Гарри с энтузиазмом принимает моё приглашение лечь спать. Перед сном я долго и тщательно отмокаю в ванной, потому что от меня до сих пор пахнет больницей, а я не переношу этот мерзкий запах. Когда я, наконец, выхожу и залезаю под одеяло, Гарри, который казался спящим, моментально поворачивается ко мне и накрывает мою грудь рукой. Я глажу его по предплечью и чувствую, как моё тело снова наполняет тепло, так нещадно отобранное у меня утром. Когда он рядом, я чувствую себя живым. Я живу, а не просто существую, как многие годы до этого. Этот маленький паршивец заставляет мою застоявшуюся кровь разгоняться быстрее. Он вообще порой заставляет меня чувствовать себя таким же мальчишкой, как и он сам. Со мной никогда такого не происходило. И это, наверное, можно назвать счастьем.

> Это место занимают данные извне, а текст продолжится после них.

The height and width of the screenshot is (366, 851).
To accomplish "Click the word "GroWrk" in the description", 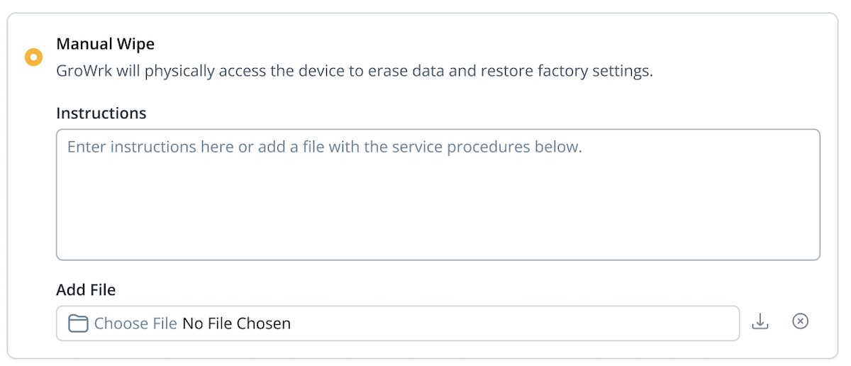I will click(x=82, y=72).
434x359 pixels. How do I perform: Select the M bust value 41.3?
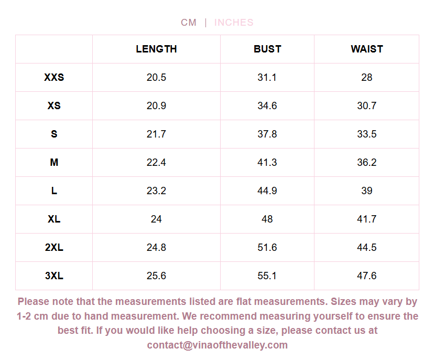point(267,162)
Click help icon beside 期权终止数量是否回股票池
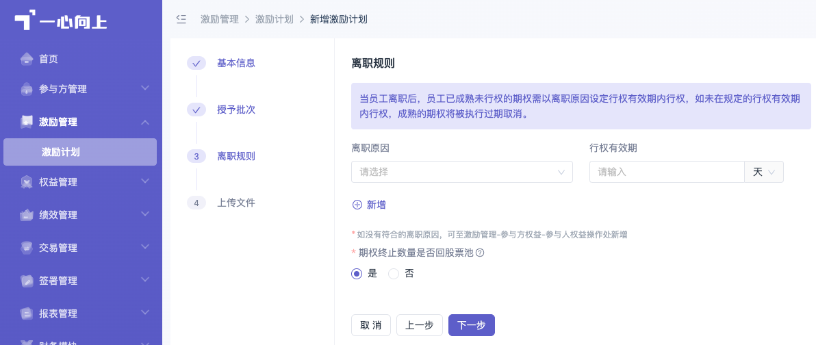The height and width of the screenshot is (345, 816). (x=481, y=253)
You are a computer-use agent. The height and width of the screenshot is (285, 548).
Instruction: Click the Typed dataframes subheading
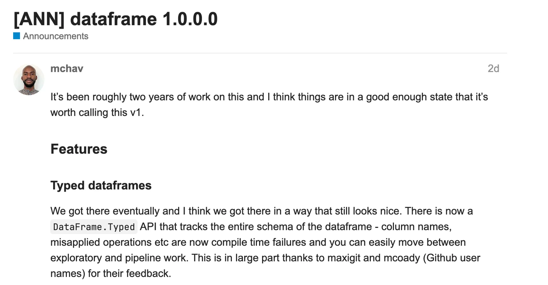pyautogui.click(x=101, y=185)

Я отгоняю от себя все мрачные мысли, когда он прижимается ко мне ещё ближе и начинает покрывать мою грудь мокрыми поцелуями. Я понимаю, что ему хочется зацеловать меня до такой степени, чтобы на моей коже не осталось ни одного живого места. Он подтягивается выше и ловит мои губы. В этот момент я забываю обо всём на свете. Я опрокидываю его на спину и сам неистово и страстно целую его. Мальчик мой… мой славный, мой хороший… только мой…

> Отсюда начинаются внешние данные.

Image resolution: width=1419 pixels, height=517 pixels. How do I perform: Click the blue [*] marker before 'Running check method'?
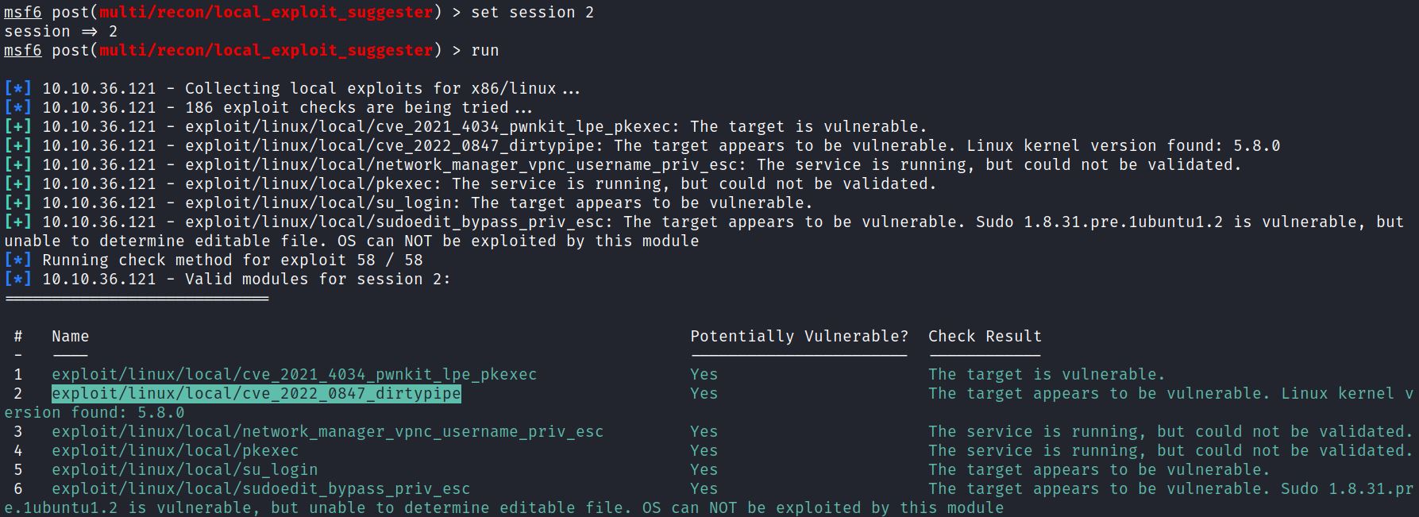[x=18, y=260]
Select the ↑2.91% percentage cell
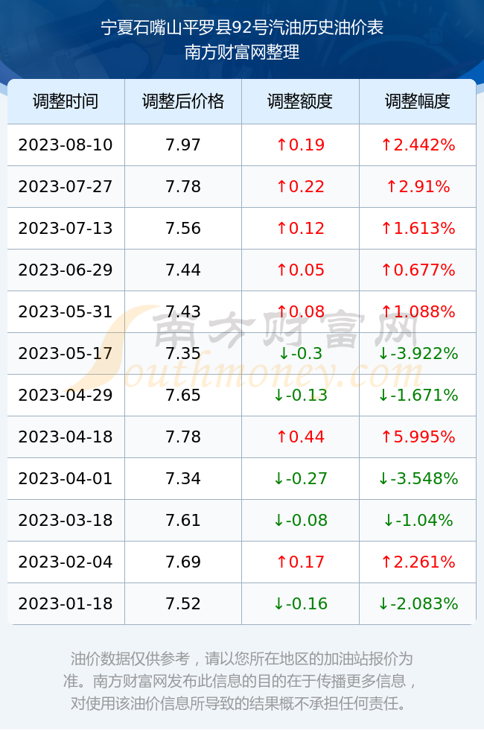 click(x=418, y=187)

«Конечно, твой», — откликается его тело, выгибаясь и пропуская под кожей мелкую дрожь удовольствия. Я глажу и ласкаю его везде, куда могу дотянуться. И это благодарная ласка. Спасибо, мой мальчик, за то, что я ещё живу, спасибо за то, что я дышу, спасибо, что делаешь меня таким. Я буду благодарить тебя бесконечно, каждую минуту, пока моё сердце ещё бьётся.
Наши тела сплетаются так же, как и мои несвязные мысли накануне. Руки, плечи, губы, чьи-то стоны, солёные капельки пота, растрёпанные волосы… Я хочу насладиться им, я хочу окунуться в него. И когда я вхожу в его тело, он резко выдыхает и запрокидывает голову. Я знаю все его движения и жесты, я знаю, от чего он получает удовольствие, я знаю его всего… целиком. И осознание того, что он мой, настолько пьянит и будоражит, что я вбиваюсь в него резко и глубоко. Он вскрикивает, но только ещё сильнее притягивает меня к себе. Я готов упиваться им, поглощать его губами, руками, всем своим телом. Это прекрасная ночь. Это лучшая ночь за очень долгое время. Несмотря ни на что, я наконец-то чувствую себя счастливым в полной мере.